I’m Just a dumb Miner – whats your excuse? Keep it Simple, Stupid.

John The Aussie


Benjamin Franklin hit the nail on the head when he said “The only way three people can keep a secret, if two of them are dead”

Some stories have absolutely no lead up – most of these were just a random question after a few minutes of silence (to break the ice?)  I’m the replier…

(At a shave for a cure at an old workplace) – Work Mate

– “Ever shaved you balls with clippers and left dotted red marks for pushing too hard? It hurts man.”

*Errrr, no.

“Yeah , me neither”

(Old Workplace) – Work Mate

– “If the there’s anything I learnt as a kid it was ‘Never play chicken blindfolded’.”

*That explains a few things……

(Workplace) – Shotcreter

– “Remember when you were a kid and you stuck a knife in the toaster and you had to do it a couple more times just to make sure it was the toaster?”

*No, show me how you did it.

He showed me…

(Old workplace) – Drunken Patron

– “I remember being so drunk one night I got my hand stuck in one of those pay phones. They tried X-raying it but the stupid doctor didn’t realize x-rays don’t go thru metal!”

*Stupid Dr? The one without a pay phone on his hand?

(Road Trip) Comrade

– “I wonder why kangaroo’s jump in from of cars.”

*Cause if they frolicked it would look a little gay

(Old work – office phone conversation) Stock Control Manager

– “I need some rods sent out ASAP, as in now. Where are you?

*I had the phone transferred to the underground crib room – the declines blocked and it doesn’t look like I will get out for a while – can the rods wait till next week?

“Yeah, that should be fine, just make…. Fucking what?”

(Old Workplace) Workmate

– “Remember hearing about Yowie’s? You don’t hear much about them these days. I wonder if they ended up being extinct?

*Nah bro, there’s a conservation in Northern Territory called Kakadu

“Yeah I heard of Kakadu”

(Workplace only Monday Gone (28th June 2010)) Driller

– “Some cock was trying to tell me there was an eclipse on the moon on the weekend – he took me outside and everything – I had to explain it was just a quarter moon – Fucking Idiots these days”

*Err dude there was one on Saturday night – and if it was a quarter moon – why was it a full moon the day before and day after? Fucking Idiots these days!

(Old Workplace) Workmate

– “John, do you sit down and work out a reply for everything, or do read it out of a book”

*Nah dude the chip in my head is programmed to make me do it.”


(Workplace) – Trainer trying to freak out the “New Guy”

– “Now a cave in hasn’t happened in a few months but your rescuer has only two hours of air. And sometimes the rescue can take up to 4 hours.
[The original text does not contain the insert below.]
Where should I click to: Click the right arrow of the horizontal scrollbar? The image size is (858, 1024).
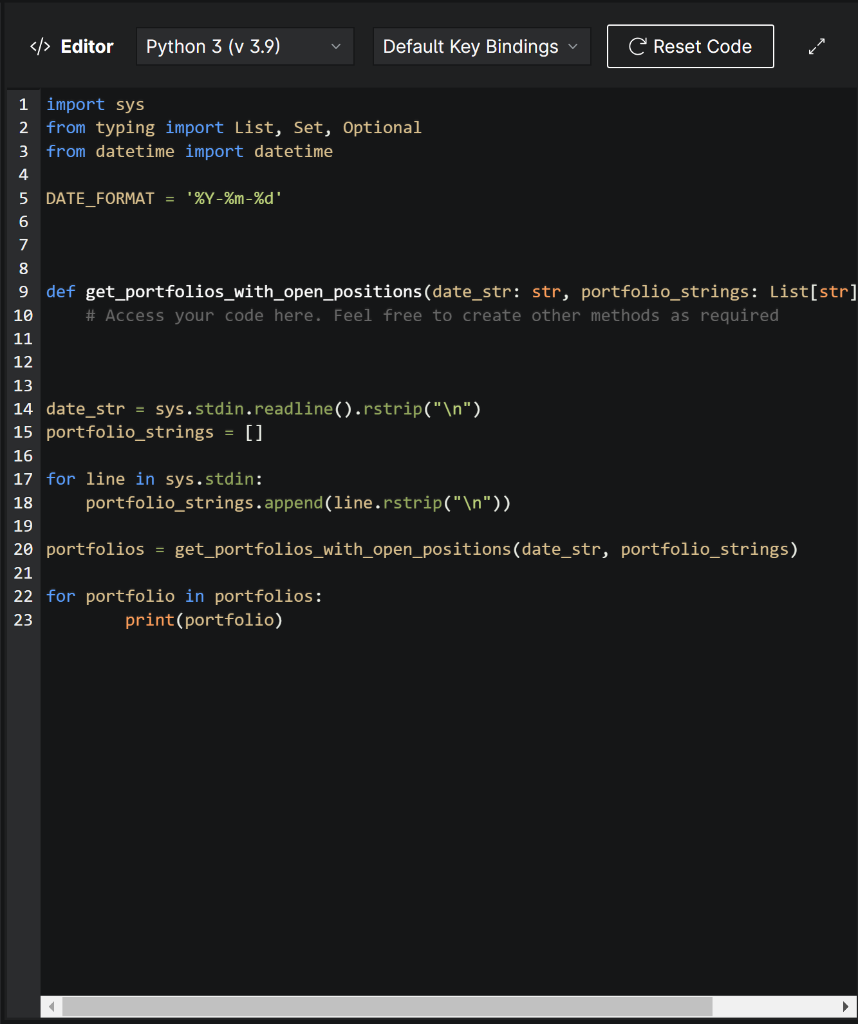click(x=847, y=1006)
*That’s cool I’ll just beat the shit out of you until I get your rescuer as well.

“I was kidding mate”

*I know – but if there is a cave in, I advise you stay out of my sight.

(Workplace) Geo

– “Heard you were doing renovations on the weekend – wouldn’t of taken you as a “DIY-guy”. I would of taken you more of ‘Fuck-it call someone else guy”
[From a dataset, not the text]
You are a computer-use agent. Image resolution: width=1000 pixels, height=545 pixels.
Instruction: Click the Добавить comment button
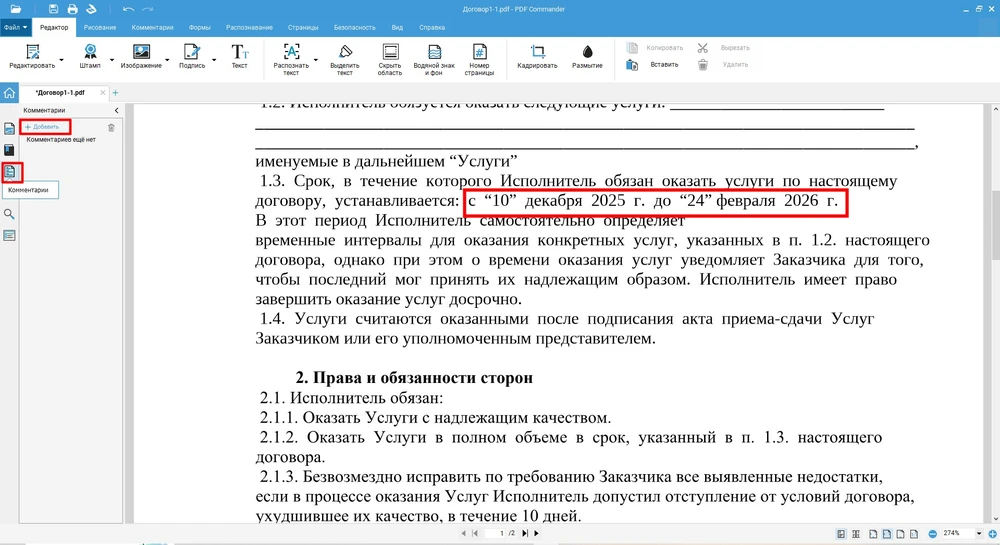pyautogui.click(x=45, y=127)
*Nah man, I’m a” Fuck-it, it needs fixing, so do it-guy” – oh and I heard your missus broke her leg..

(Party at some random place) Some drunk bird

– “You have great hair – where do you get hair like that?”

*I cut it from my victims after luring them away from party’s – I’m hungry wanna goto macca’s?

“Okay, SHOTGUN!”


(Mates Place) – The mate, stoned

– “Dude, remember Astro Boy and his weapons – remember the laser that came out of his arse? I think I got one.”

Me – Why’s that?

“Cause the toilets blocked”

(Walking home from clubs) Drunk Mate

– “You ever thought about why we are here?”

*Yeah dude, we spent our cab money on sambuka

“No, I mean in this universe”

*Yeah, cause whoever our maker was was drunk on sambuka.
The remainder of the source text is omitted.